Efficient-B0的总体结构,其中Conv=(Conv+BN_Swish),其中,如果一个module重复2次或者2次以上,那么stride=2仅仅是重复中第1次时候的参数,后续的重复module的stride=1
+-------+--------------------------+------------+--------------+---------+--------+
| Stage | Module | input_size | out_channels | repeats | stride |
+-------+--------------------------+------------+--------------+---------+--------+
| 1 | Conv(3x3) | 224x224 | 32 | 1 | 2 |
| 2 | MBConv1,k3x3 | 112x112 | 16 | 1 | 1 |
| 3 | MBConv6,k3x3 | 112x112 | 24 | 2 | 2 |
| 4 | MBConv6,k5x5 | 56x56 | 40 | 2 | 2 |
| 5 | MBConv6,k3x3 | 28x28 | 80 | 3 | 2 |
| 6 | MBConv6,k5x5 | 14x14 | 112 | 3 | 1 |
| 7 | MBConv6,k5x5 | 14x14 | 192 | 4 | 2 |
| 8 | MBConv6,k3x3 | 7x7 | 320 | 1 | 1 |
| 9 | Conv(1x1) & Pooling & FC | 7x7 | 1280 | 1 | None |
+-------+--------------------------+------------+--------------+---------+--------+
MBConv Module
MBConv6:第1个升维的1x1卷积层,它的卷积核个数是输入矩阵的channel的6倍
当MBConv1时,不使用第1个升维的1x1卷积层,即Stage2中的MBConv结构中没有第1个升维的1x1的卷积层,
shortcut:当且仅当输入MBConv的矩阵与输出矩阵的shape相同时才存在
MBConv: MobilenetV3_Conv
image ---> Conv(1x1,cin->cin*n) --> Depthwise --> SE --> ConvBN(1x1,cin*n->cout)-->dropout--> + --->output
| 升维 降维 |
| |
---------------------------------------------------------------------------------------
其中升维之后进行BN+Swish, Depthwise之后进行BN+Swish,降维之后,只有BN
配置参数
import torch
import torch.nn as nn
from math import ceil
base_model=[
# expand_ratio, channels, repeats, stride, kernel_size
[1, 16, 1, 1, 3],
[6, 24, 2, 2, 3],
[6, 40, 2, 2, 5],
[6, 80, 3, 2, 3],
[6, 112,3, 1, 5],
[6, 192,4, 2, 5],
[6, 320,1, 1, 3],
]
phi_values = {
# tuple of :(phi_value, resolution, drop_rate)

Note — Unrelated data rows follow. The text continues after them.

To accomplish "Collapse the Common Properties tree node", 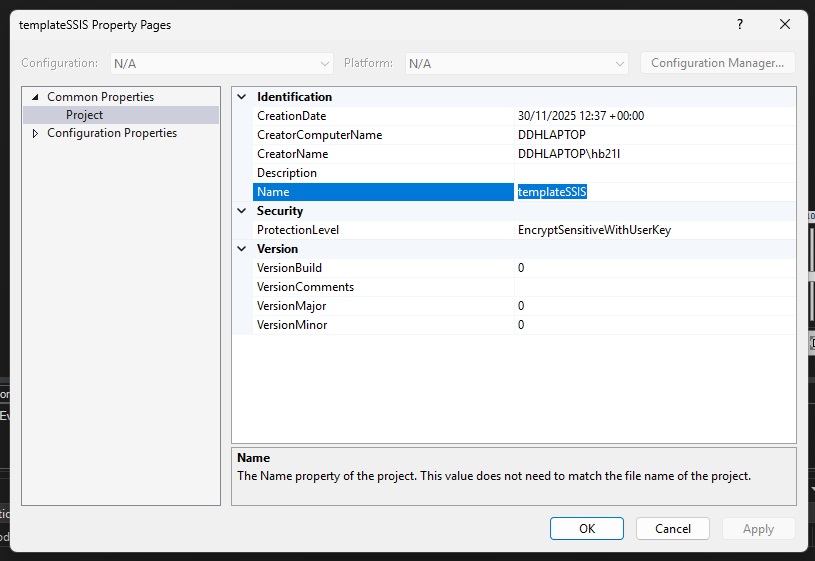I will click(x=36, y=97).
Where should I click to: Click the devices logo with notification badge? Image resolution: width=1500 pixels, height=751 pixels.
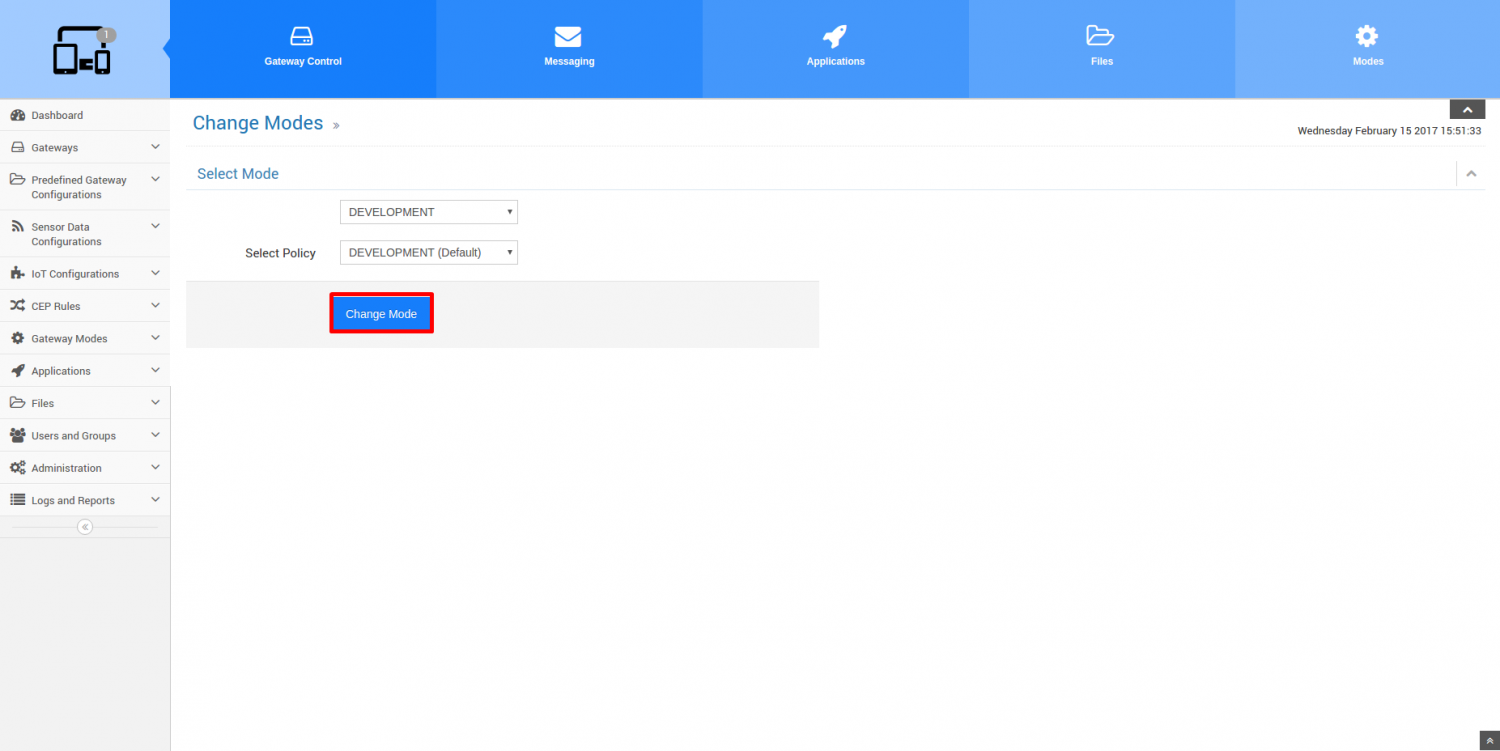pos(82,52)
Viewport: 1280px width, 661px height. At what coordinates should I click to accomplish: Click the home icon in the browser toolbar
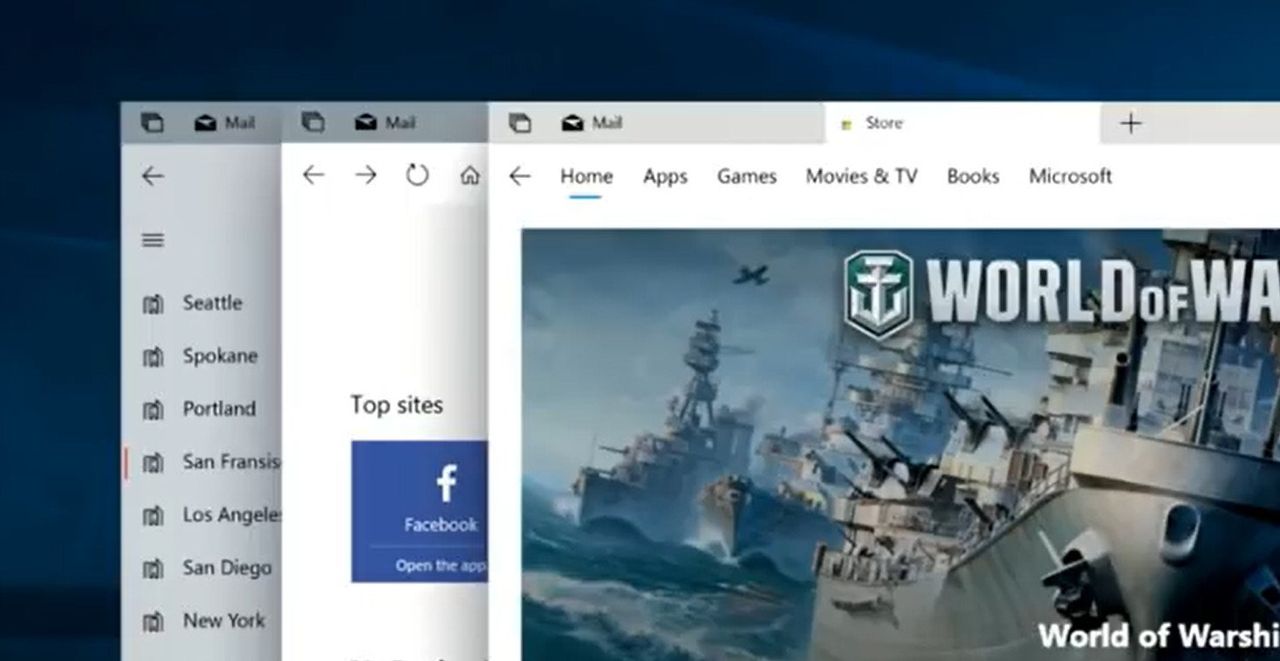pos(470,176)
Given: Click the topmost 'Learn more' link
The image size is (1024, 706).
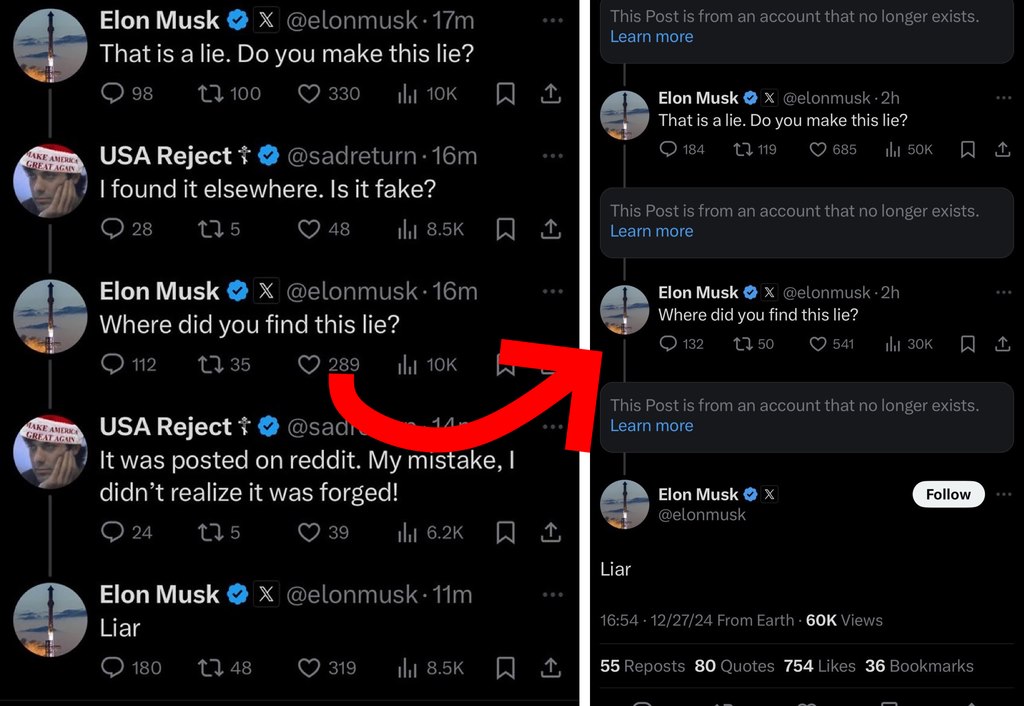Looking at the screenshot, I should [651, 37].
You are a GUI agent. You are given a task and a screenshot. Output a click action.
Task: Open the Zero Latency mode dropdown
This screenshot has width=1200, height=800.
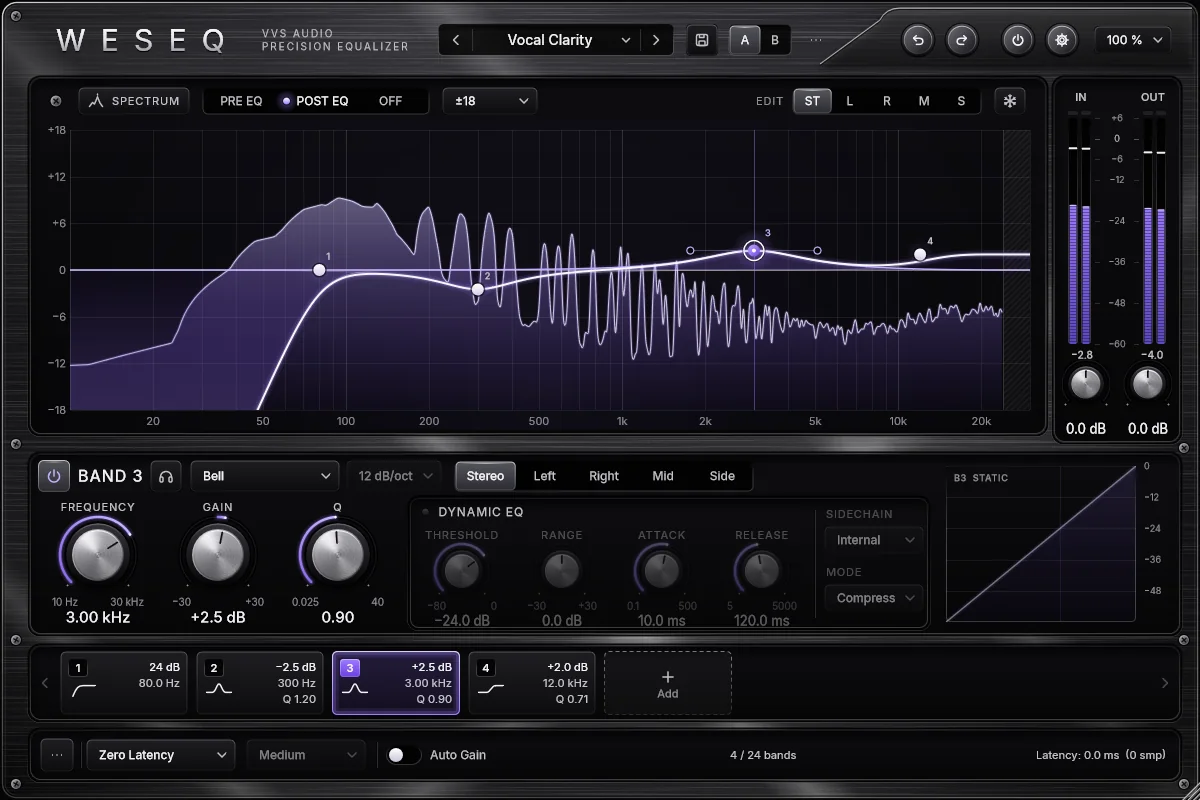[161, 755]
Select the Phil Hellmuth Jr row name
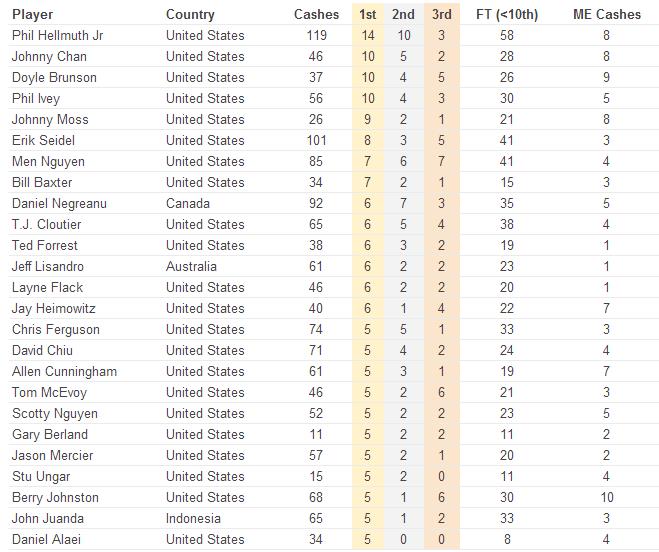 [x=59, y=35]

"b0": (0, 224, 0.2 ), # alpha, beta, gamma, depth = alphi*phi
"b1": (0.5, 240, 0.2),
"b2": (1, 260, 0.3),
"b3": (2, 300, 0.3),
"b4": (3, 380, 0.4),
"b5": (4, 456, 0.4),
"b6": (5, 528, 0.5),
"b7": (6, 600, 0.5),
}
卷积+BN+Swish
# CBS :Conv+Bn+Silu
class CNNBlock(nn.Module):
def __init__(self, int_channels, out_channels, kernel_size, stride, padding, groups=1):
super(CNNBlock,self).__init__()
self.cnn = nn.Conv2d(
int_channels,
out_channels,
kernel_size,
stride,
padding,
groups = groups,
bias=False
)
# group=1:normal conv, group=int_channels:Depthwise conv
self.bn = nn.BatchNorm2d(out_channels)
self.silu = nn.SiLU() # Silu <-> Swish
def forward(self,x):
x = self.cnn(x)
x = self.bn(x)
x = self.silu(x)
return x
SE注意力机制
# SE attention
class SqueezeExcitation(nn.Module):
def __init__(self,in_channels ,reduced_dim):
super(SqueezeExcitation,self).__init__()
self.se = nn.Sequential(
nn.AdaptiveAvgPool2d(1), # [B, C, H, W] -> [b, C, 1, 1]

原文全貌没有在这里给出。